Exercise objective: Return, unchanged and in full, the lines of the entries that open with the line containing "Task: Click 'Sinh viên' label under Thương" and close with the line containing "Action: point(250,217)", both included.

The data:
************

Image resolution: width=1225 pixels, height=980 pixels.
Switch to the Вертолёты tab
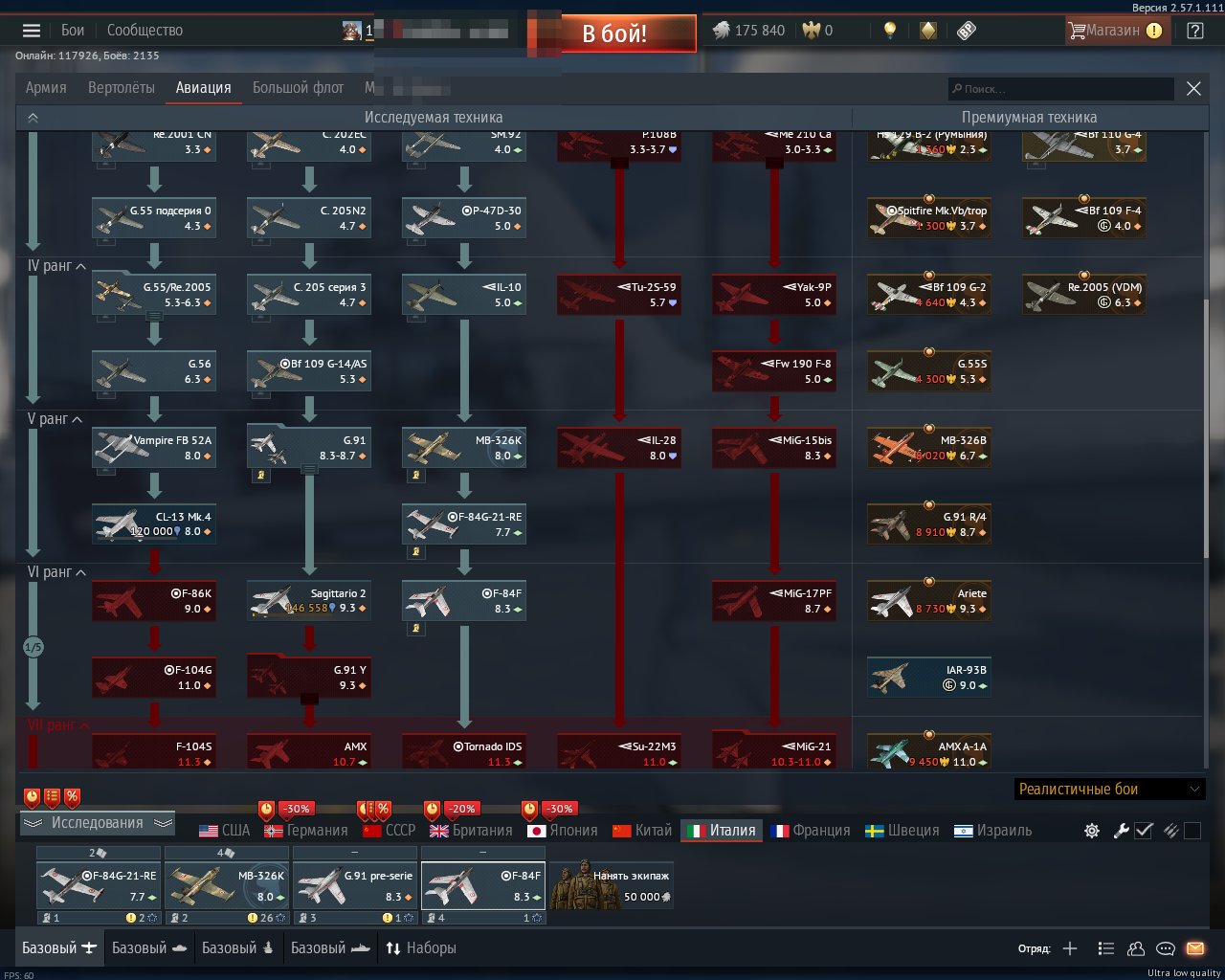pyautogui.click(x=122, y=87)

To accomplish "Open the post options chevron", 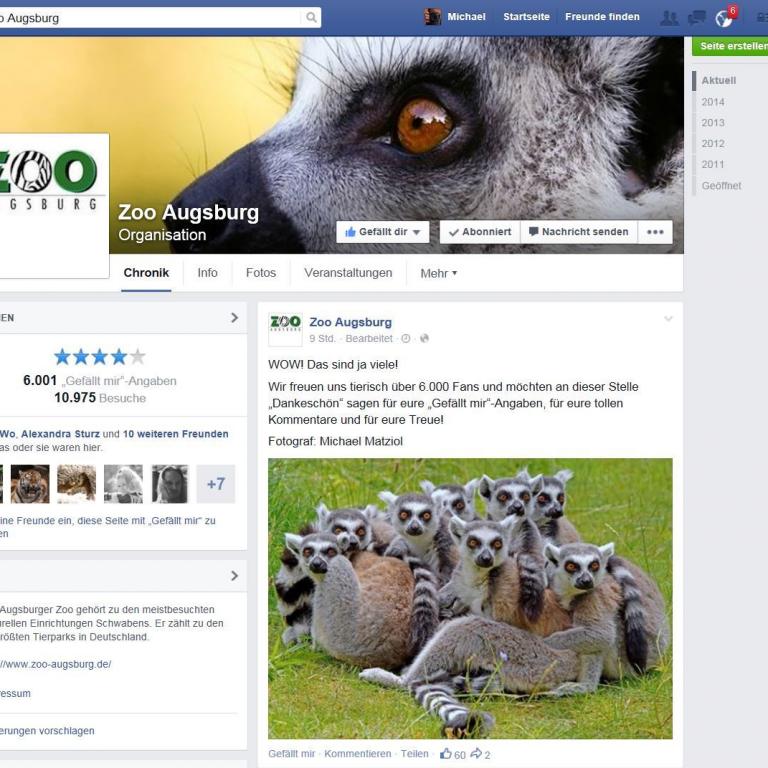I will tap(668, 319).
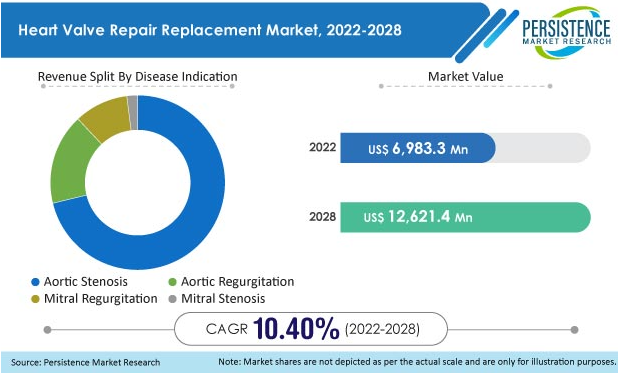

************

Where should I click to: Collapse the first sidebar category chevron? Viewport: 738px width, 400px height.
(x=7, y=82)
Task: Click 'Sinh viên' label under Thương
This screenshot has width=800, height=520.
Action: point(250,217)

************

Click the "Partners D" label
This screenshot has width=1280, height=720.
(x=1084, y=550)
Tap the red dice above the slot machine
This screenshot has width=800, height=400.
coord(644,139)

************

Finished task:
Task: Click 'Sinh viên' label under Thương
This screenshot has width=800, height=520.
Action: point(250,217)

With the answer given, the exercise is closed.